# Goal A
From the Blacktop Fuzz post, reproduce the passage between "Blacktop Fuzz –" and "Texas Motor Speedway!)", inclusive.
# Goal B
According to the Blacktop Fuzz post, what covers the top of the 2N3565 transistor?

# Provided text

begin

Blacktop Fuzz – Vintage Silicon Muscle
Fairchild’s Audacious 2N3565 – Vintage American Muscle
I’ve fallen in love with the vintage Fairchild Semiconductor’s 2N3565 transistor. Some call it a black glob transistor, a black dot, black top. Whatever it’s called, it’s a piece of black epoxy that covers the top of the transistor. I call it sexy. The transistor has gold legs, a vintage grey body, and a sexy gloss black top. I’ve got 1000 of them. I have to make a Foxx Tone Machine Fuzz one day too. So, we have enough for a good couple hundred of the new Blacktop Fuzz.
They’ve Got Silicon Transistors Down in Texas! (and the Texas Motor Speedway!)
In comes the fast and furious world of the 1960s. The silicon transistor consists of sand and a few fine wires. Pioneered at Fairchild by Robert Noyce he said it would lead to cheap electronics. NOICE! …NICE INDEED! He also produced the first commercially available op-amp. Ain’t no TS-9s without them Dr. Robert…NOOICE!!! (Yeah I know Texas Instruments did it first in 1954, but I’ve always liked Fairchild trannies for audio mo’ betta. It’s like Chevy and Ford.)
Again, what I really like about this transistor is the way it sounds of course. I like the way Muscle Cars sound too. I like the way things sound. This little guy though…puts a smile on my face! It’s an audio transistor that distorts very well, has just the right gain and is sensitive. It speaks to me. Sometimes germanium just doesn’t have enough push and modern silicon can have way too much gain. These make the perfect fuzz sounds I think. You know I could go on and on about sound right? The sound a 0.800 huge lift cam makes, the sound ram horn exhaust manifolds make on a Corvette, the sound of of some Mickey Thomson’s on the Blacktop….

end

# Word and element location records

begin

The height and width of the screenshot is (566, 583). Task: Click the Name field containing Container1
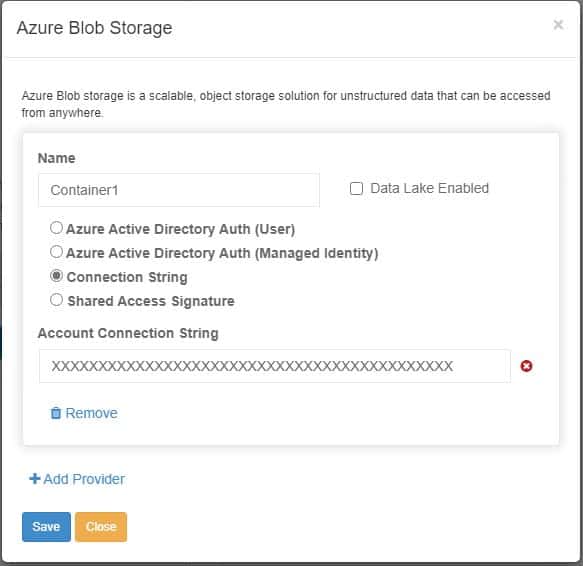coord(178,190)
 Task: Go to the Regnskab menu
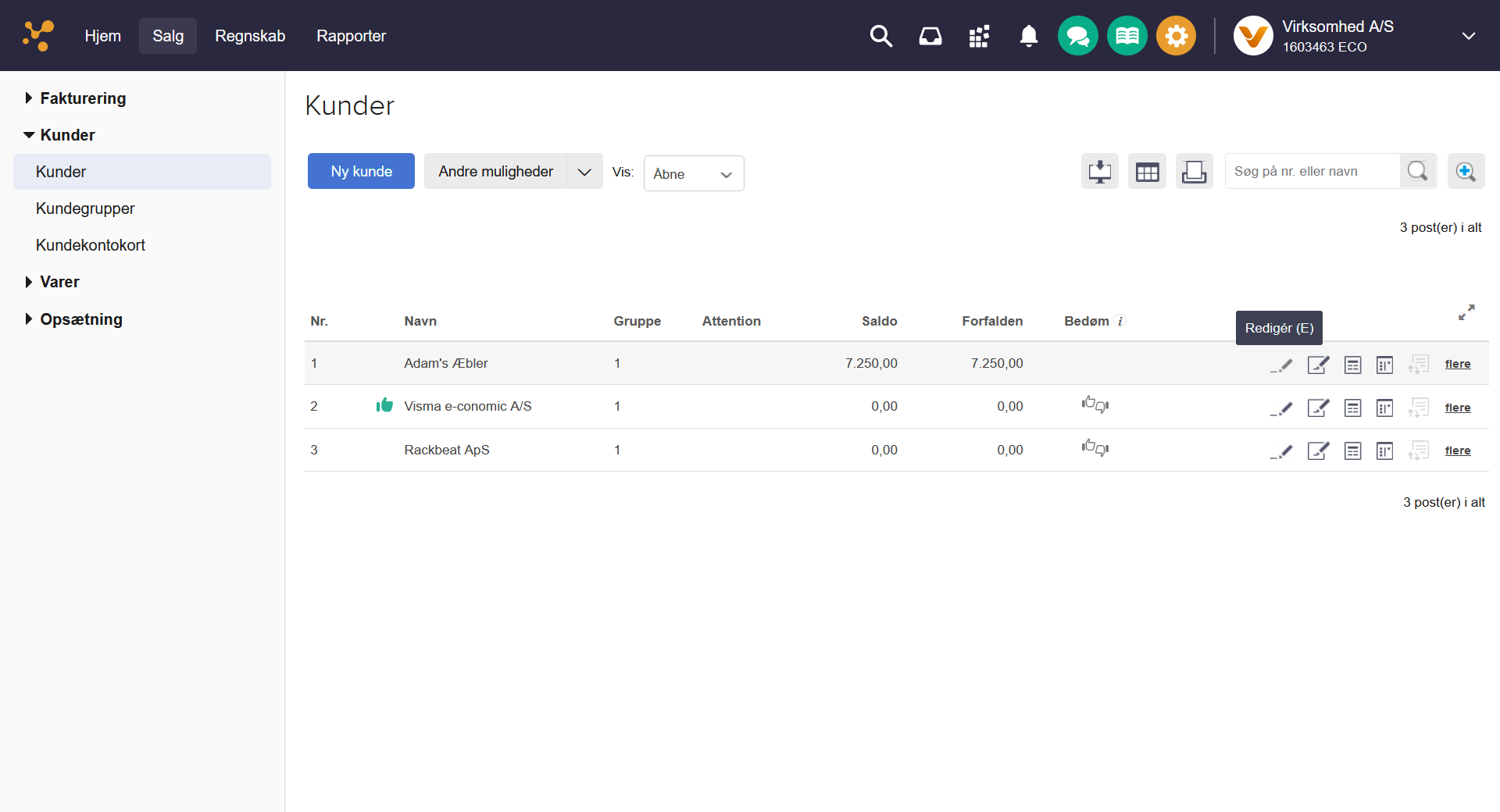[x=250, y=36]
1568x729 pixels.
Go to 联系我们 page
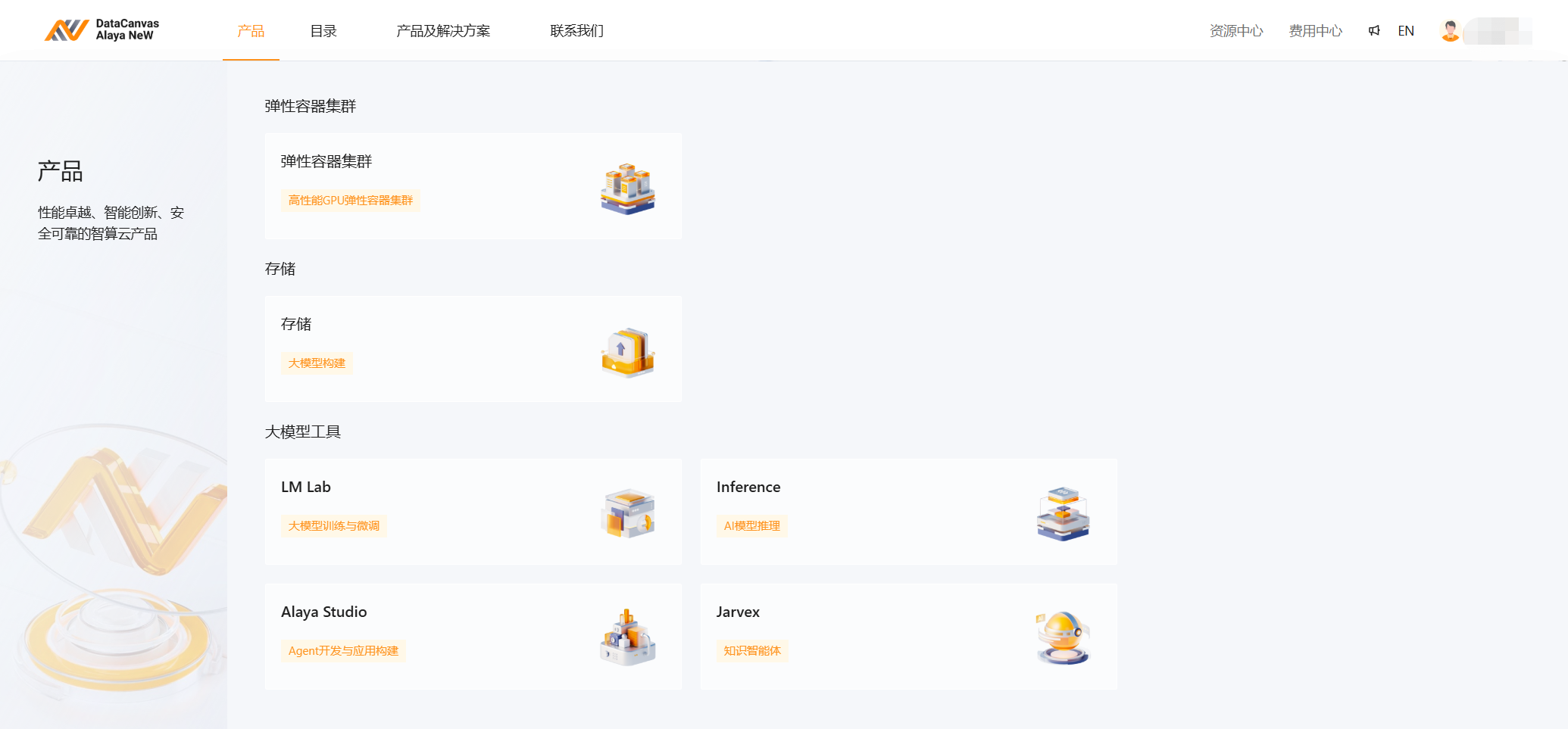tap(576, 31)
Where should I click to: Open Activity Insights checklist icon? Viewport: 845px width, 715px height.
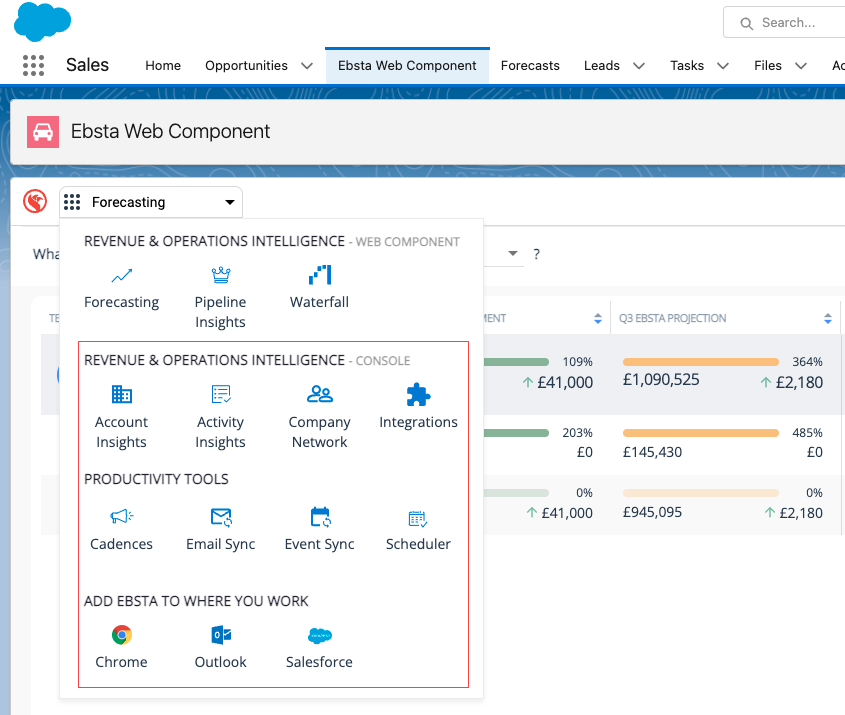coord(220,395)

end

# Worked solution A
Blacktop Fuzz – Vintage Silicon Muscle
Fairchild’s Audacious 2N3565 – Vintage American Muscle
I’ve fallen in love with the vintage Fairchild Semiconductor’s 2N3565 transistor. Some call it a black glob transistor, a black dot, black top. Whatever it’s called, it’s a piece of black epoxy that covers the top of the transistor. I call it sexy. The transistor has gold legs, a vintage grey body, and a sexy gloss black top. I’ve got 1000 of them. I have to make a Foxx Tone Machine Fuzz one day too. So, we have enough for a good couple hundred of the new Blacktop Fuzz.
They’ve Got Silicon Transistors Down in Texas! (and the Texas Motor Speedway!)

# Worked solution B
A piece of black epoxy.